======== Texte à lire

Ce texte n’est pas tiré d’un manifeste du parti animaliste, ni d’un tract de quelque extrémiste végane : il s’agit de l’ouverture d’un opuscule de Plutarque qui s’intitule Discours sur l’usage de manger de la viande. Les petits traités philosophiques et moraux de l’auteur des Vies Parallèles, moins connus que ses biographies, ne sont pas sans rappeler, par la variété de leurs sujets, les Essais de Montaigne – qui admirait tant son œuvre. Parmi ceux-ci, l’un des plus étonnants est celui où Plutarque s’en prend au régime carnivore. Certes, le sujet n’est pas totalement nouveau dans l’Antiquité : mais les recommandations alimentaires étaient essentiellement associées à des pratiques religieuses issues du pythagorisme ou de la doctrine d’Empédocle, et la prohibition de la viande fondée en partie sur leur croyance en la métempsychose. L’originalité de Plutarque, qui mentionne par ailleurs avec sympathie ces deux sages, est d’aborder le sujet en s’appuyant davantage sur des arguments éthiques et rationnels que sur des préceptes religieux – d’où la modernité de ses propos[1].

Le texte comporte donc une dimension philosophique, que son caractère polémique et le ton passionné du discours ne sauraient occulter. Derrière l’habitude qu’ont prise les hommes de tuer les animaux sans hésiter à les faire souffrir avant de les manger, se profile la place qu’ils s’attribuent parmi les vivants. À partir d’Aristote en effet (qui fait de l’homme le détenteur exclusif de la parole raisonnable [logos] mais reconnaît aux animaux la sensibilité[2]), se développe un anthropocentrisme assez radical, fondé sur la hiérarchie des vivants, et qui met les animaux au service de l’homme, « les uns pour nous nourrir, d’autres pour cultiver nos champs, d’autres pour nous transporter, d’autres pour nous vêtir[3] » etc. comme l’écrira Cicéron un siècle et demi avant Plutarque.

Le traité de celui-ci remet en cause cette hiérarchie et peut se lire comme une protestation contre le droit que l’homme s’arroge de tuer en ignorant délibérément les points communs qui le relient aux autres êtres animés : non seulement la sensibilité mais aussi l’imagination et l’intelligence[4]. Le terme meurtre (phonos) qui jalonne son argumentation est tout à fait significatif et préfigure nombre de protestations contemporaines : « il n’y a aucun fondement philosophique, métaphysique, juridique, au droit de tuer les animaux pour les manger. C’est un assassinat en bonne et due forme, puisque c’est un meurtre fait de sang-froid avec préméditation » écrit ainsi Elisabeth de Fontenay, dont on connaît le combat pour la cause animale[5].

================
======== Données fournies

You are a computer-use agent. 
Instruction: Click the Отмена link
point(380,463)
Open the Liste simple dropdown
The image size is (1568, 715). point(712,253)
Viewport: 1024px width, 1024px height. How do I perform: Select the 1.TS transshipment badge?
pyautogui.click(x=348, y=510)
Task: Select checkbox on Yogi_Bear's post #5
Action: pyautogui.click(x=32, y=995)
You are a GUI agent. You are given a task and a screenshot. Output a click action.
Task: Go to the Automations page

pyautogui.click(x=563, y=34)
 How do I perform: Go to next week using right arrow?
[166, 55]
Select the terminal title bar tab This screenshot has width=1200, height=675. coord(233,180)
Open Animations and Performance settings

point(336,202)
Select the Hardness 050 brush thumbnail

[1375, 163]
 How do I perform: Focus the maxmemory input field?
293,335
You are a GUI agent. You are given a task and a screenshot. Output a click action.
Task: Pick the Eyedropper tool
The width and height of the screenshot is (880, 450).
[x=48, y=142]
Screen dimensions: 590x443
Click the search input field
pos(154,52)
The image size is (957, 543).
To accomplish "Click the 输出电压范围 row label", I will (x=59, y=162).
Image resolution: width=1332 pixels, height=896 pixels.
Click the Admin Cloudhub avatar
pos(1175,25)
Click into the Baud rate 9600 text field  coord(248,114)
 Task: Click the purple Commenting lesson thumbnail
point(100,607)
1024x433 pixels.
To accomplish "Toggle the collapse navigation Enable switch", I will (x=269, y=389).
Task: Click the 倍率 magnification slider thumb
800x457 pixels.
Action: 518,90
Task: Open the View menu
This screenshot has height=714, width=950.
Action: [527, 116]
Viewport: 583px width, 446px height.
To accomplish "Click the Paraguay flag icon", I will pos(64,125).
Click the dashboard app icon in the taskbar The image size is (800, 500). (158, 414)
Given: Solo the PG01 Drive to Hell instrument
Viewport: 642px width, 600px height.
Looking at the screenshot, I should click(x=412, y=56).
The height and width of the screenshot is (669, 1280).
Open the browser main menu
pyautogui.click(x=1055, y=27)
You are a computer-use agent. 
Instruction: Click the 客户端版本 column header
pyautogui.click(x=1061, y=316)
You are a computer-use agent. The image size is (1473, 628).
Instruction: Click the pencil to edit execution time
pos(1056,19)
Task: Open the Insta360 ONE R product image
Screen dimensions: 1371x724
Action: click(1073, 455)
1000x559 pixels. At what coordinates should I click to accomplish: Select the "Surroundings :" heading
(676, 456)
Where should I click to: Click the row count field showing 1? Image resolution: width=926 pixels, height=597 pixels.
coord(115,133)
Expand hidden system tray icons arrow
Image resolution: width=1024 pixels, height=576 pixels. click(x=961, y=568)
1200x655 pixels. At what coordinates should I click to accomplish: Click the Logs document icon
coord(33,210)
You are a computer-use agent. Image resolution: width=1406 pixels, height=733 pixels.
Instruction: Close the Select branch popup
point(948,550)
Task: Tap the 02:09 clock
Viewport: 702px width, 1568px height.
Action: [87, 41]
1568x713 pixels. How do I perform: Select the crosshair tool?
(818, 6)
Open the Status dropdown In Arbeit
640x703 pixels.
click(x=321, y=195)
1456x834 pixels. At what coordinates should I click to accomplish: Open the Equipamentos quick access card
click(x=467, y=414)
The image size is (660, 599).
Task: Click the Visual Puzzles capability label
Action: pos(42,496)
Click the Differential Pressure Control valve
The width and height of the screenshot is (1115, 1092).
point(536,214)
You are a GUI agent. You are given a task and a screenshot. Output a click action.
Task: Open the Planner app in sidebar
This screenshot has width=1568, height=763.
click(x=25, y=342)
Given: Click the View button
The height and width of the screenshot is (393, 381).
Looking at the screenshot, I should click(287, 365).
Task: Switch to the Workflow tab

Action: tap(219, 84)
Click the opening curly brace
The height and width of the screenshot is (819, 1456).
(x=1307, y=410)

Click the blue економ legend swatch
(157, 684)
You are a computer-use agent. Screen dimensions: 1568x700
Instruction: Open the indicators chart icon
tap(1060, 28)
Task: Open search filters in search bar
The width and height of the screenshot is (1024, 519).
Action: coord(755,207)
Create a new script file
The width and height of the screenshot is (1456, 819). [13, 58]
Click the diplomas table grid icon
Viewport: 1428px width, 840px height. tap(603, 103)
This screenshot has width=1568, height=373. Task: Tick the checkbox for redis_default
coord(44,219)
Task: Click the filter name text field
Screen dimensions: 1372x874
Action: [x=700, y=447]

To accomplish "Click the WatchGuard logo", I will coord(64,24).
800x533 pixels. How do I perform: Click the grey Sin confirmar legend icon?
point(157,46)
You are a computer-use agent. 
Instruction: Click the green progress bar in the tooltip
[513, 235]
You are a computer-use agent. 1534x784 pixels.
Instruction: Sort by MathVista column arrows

================

Consignes:
**A.** Dans le texte sur Plutarque, quel est le titre de l’opuscule dont ce philosophe est l’auteur et qui s’en prend au régime carnivore ?
**B.** Reformulez plus brièvement le paragraphe du texte sur Plutarque qui commence par « Le traité de celui-ci remet en cause », en conservant ses faits essentiels.
**C.** Prolongez le texte sur Plutarque au-delà de sa dernière phrase.

Réponses:
**A.** Il s’intitule Discours sur l’usage de manger de la viande.

**B.** Le traité de Plutarque conteste la hiérarchie des vivants et le droit de tuer que l’homme s’arroge. Ce droit ignore ce qui relie l’homme aux autres êtres animés : la sensibilité, l’imagination et l’intelligence. Le terme « meurtre » (phonos), récurrent dans son argumentation, annonce des protestations contemporaines. Elisabeth de Fontenay, engagée pour la cause animale, qualifie ainsi de meurtre prémédité le fait de tuer les animaux pour les manger.

**C.**
Une fois admis cela, les arguments subsidiaires en découlent : et d’abord celui de la souffrance inutilement infligée. Plutarque dénonce les pratiques qui s’apparentent à la torture des animaux pour satisfaire la sensualité des hommes : les broches rougies au feu pour égorger les porcs, les mamelles des truies piétinées pour en extraire leur progéniture, les oiseaux dont on crève les yeux pour les engraisser dans les ténèbres. Il va même jusqu’à leur donner la parole pour nous faire entendre leurs supplications… Comment ne pas penser aujourd’hui au gavage des oies pour l’obtention du foie gras, aux conditions épouvantables de beaucoup d’élevages industriels (dont les pensionnaires reçoivent rarement des enquêtes de satisfaction) ?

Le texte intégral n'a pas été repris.